**Quoted text:**
Start
The idea gnawed at Lennia “Nia” Hayes for weeks, months even.
She knew she had an older sister whom she’d never met, but she was scared.
What if the woman wanted nothing to do with her? Would she be opening a Pandora’s box? She already had a big, loving family — four sisters, a brother, her mom and lots of aunts and uncles. Her dad, Lonnie Hayes, died in 2012.
His sudden death at age 63 shattered the family, and with him went the answers to questions that bubbled to the surface, Nia Hayes said. One of the questions: Did he really have another family?
They had long heard about another girl, another sister; Nia Hayes even saw a random baby picture in the family photo album.
But that’s all her immediate family knew. They had no details, no explanations, at least none that the siblings can recall.
They wondered if their dad had been making it up. After he died, they let it go, not wanting to cause their mother more pain.
It took a push from Nia Hayes’ new co-worker, and perhaps a little divine intervention, to bring two strangers — two sisters — together.
On Monday, Nia Hayes, 35, and Lana Hayes, 42, became friends on Facebook. On Tuesday, they became sisters for life.
The two have lived within a mile of each other here for eight years. They’ve been shopping at the same stores, eating at the same restaurants, living separate lives.
End
**Dataset section:**
Start
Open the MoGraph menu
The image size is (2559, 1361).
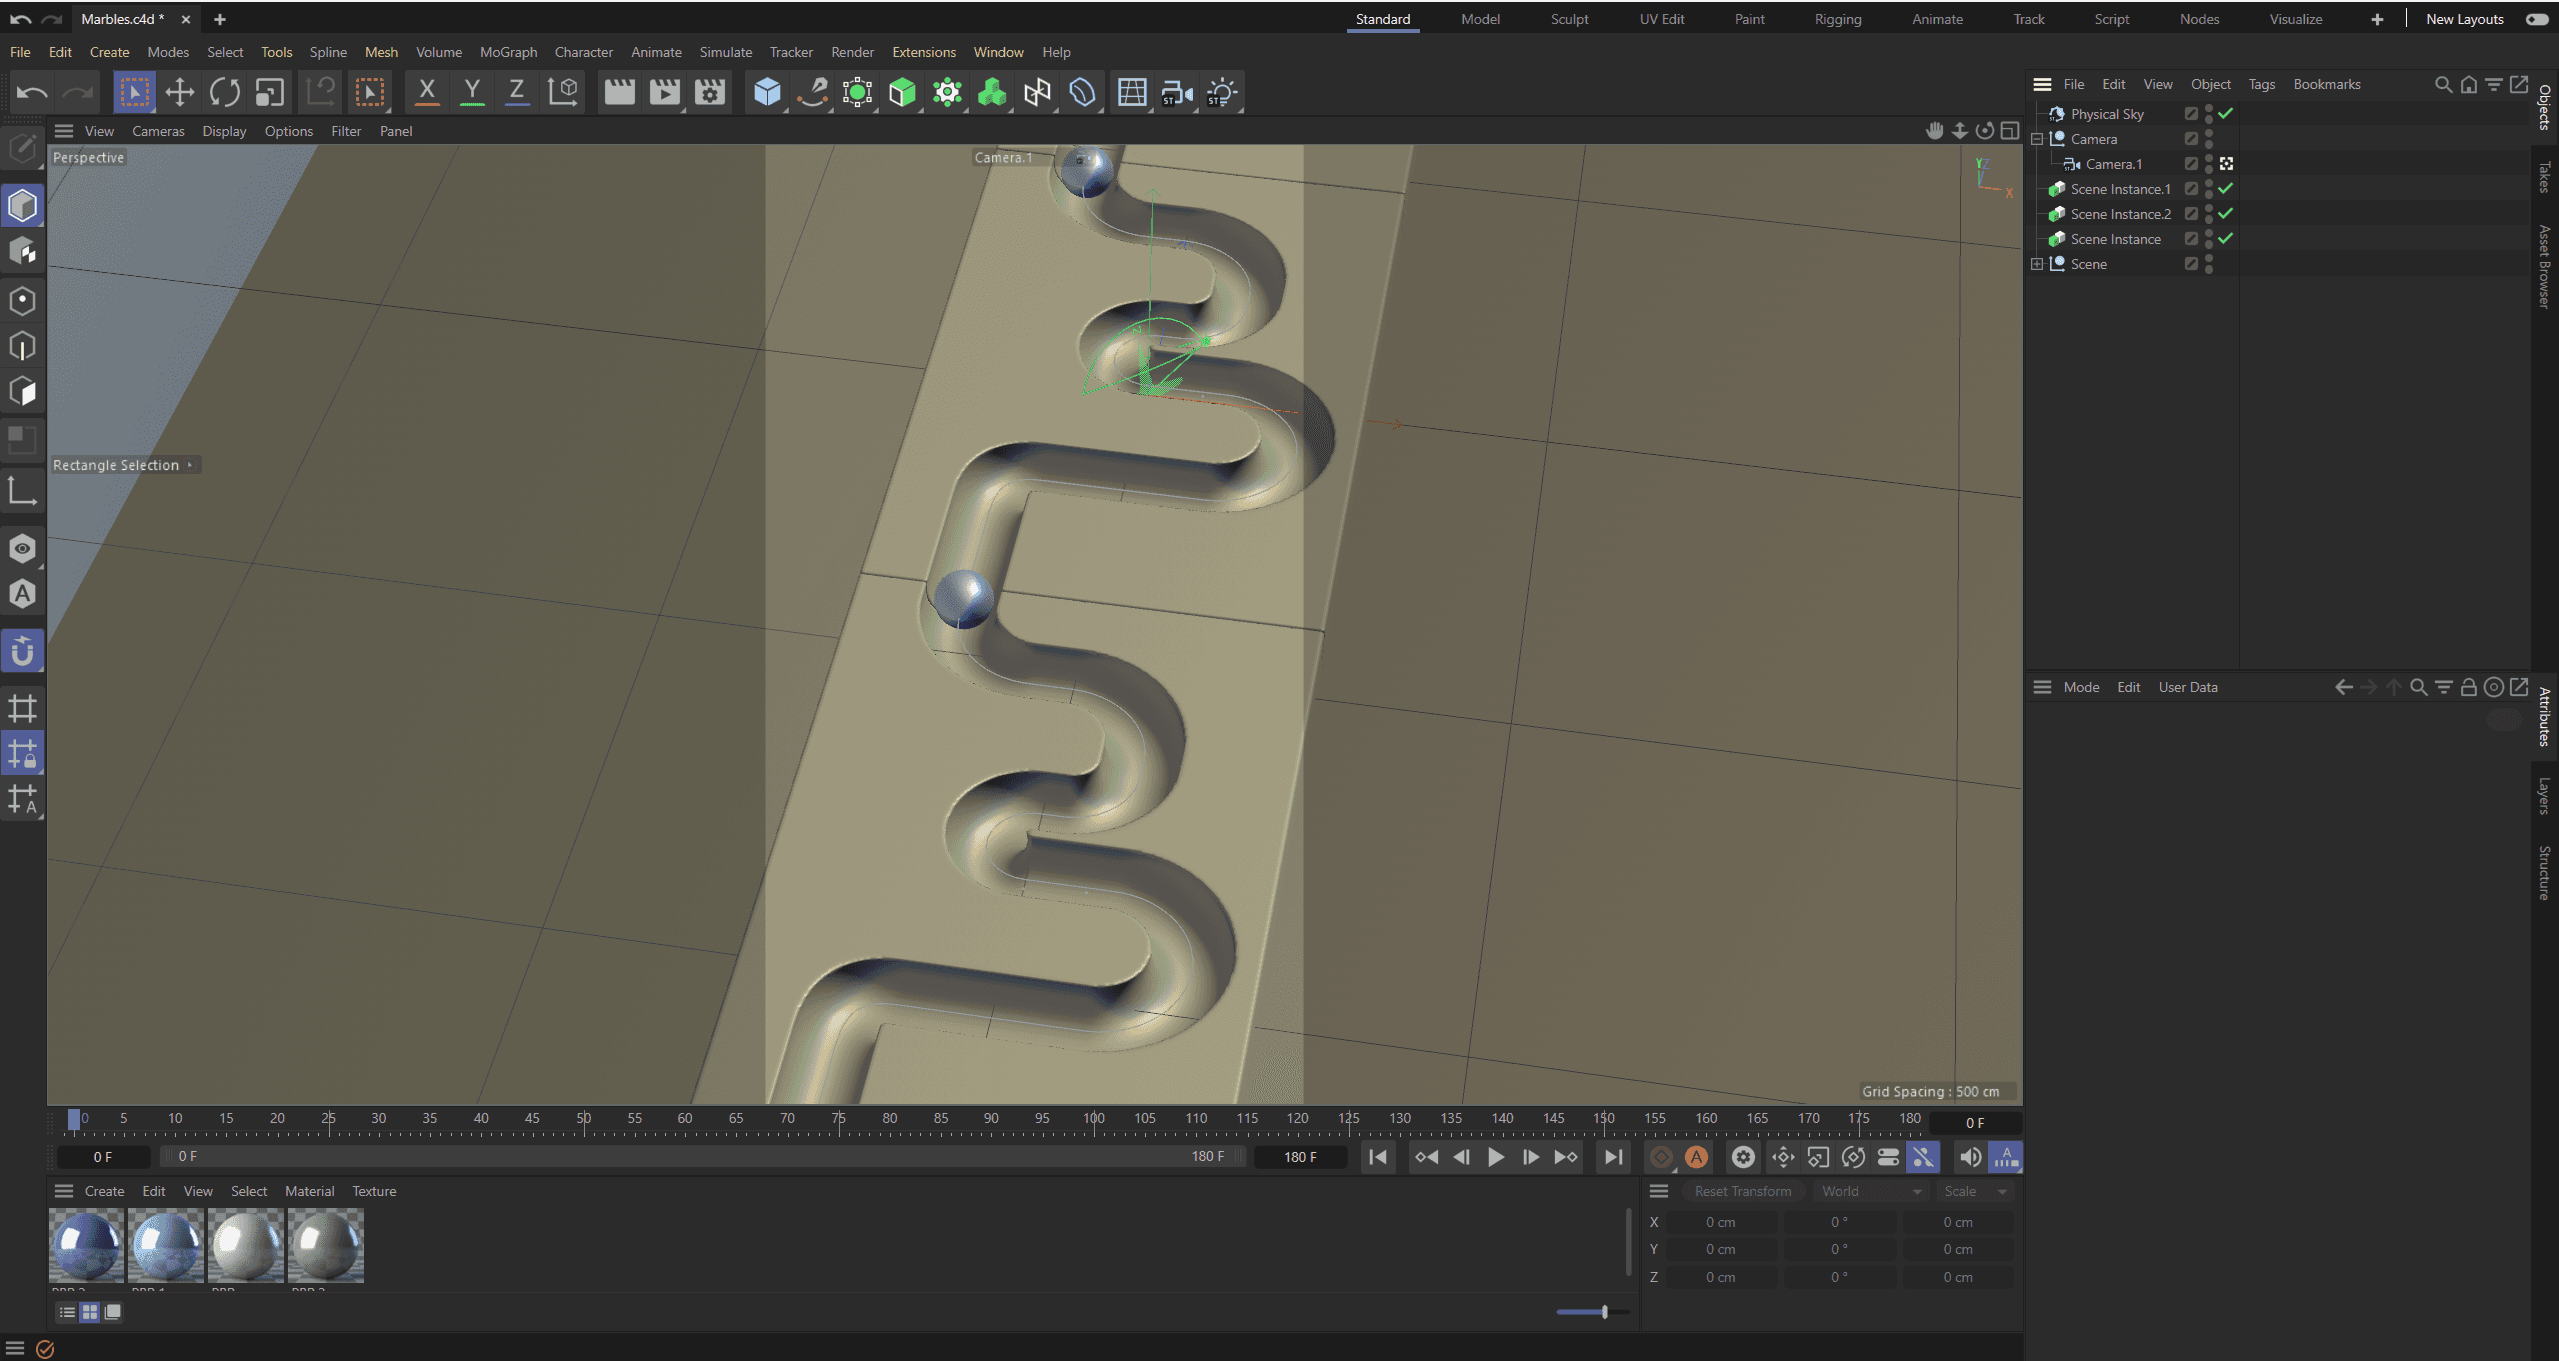click(x=508, y=52)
End
**Exercise requirements:**
(1) Alter the article about the Hayes sisters between "They had long" and "mother more pain.", inclusive, swapping "dad" for "father" and writing out that stretch in full.
(2) Extend the article about the Hayes sisters from its final sentence onward.

**Answers per task:**
(1)
They had long heard about another girl, another sister; Nia Hayes even saw a random baby picture in the family photo album.
But that’s all her immediate family knew. They had no details, no explanations, at least none that the siblings can recall.
They wondered if their father had been making it up. After he died, they let it go, not wanting to cause their mother more pain.

(2)
Now, 24 hours after speaking on the phone for the first time, the two are laughing easily and crying occasionally on the couch at the younger sister’s home. They may have been anxious before the meeting, but minutes after that first long hug, no awkwardness is in this room.
The women are half sisters, but both say they now feel whole after finding each other.
“I feel like I’m looking at myself a little bit,” Nia Hayes said as she looked at her older half sister. “We’re still getting used to it; we just keep looking at each other.”
And with that, they laugh — a loud, contagious laugh.
“It tickles me that we have the same laugh,” Lana Hayes said.
They also have the same eyes, the same sense of humor, the same fun-loving spirit and the same father.
Lana Hayes, who grew up in Rushville, Ind., with a half sister and a single mom, doesn’t remember her father. He and her mother divorced when she was a baby.
She doesn’t know why she never saw him again, but she did call him once.
She was about 19, and she had looked up his number in the phone book, she said. A child answered the phone; she could hear younger children playing in the background.
She froze, then hung up. She never called again.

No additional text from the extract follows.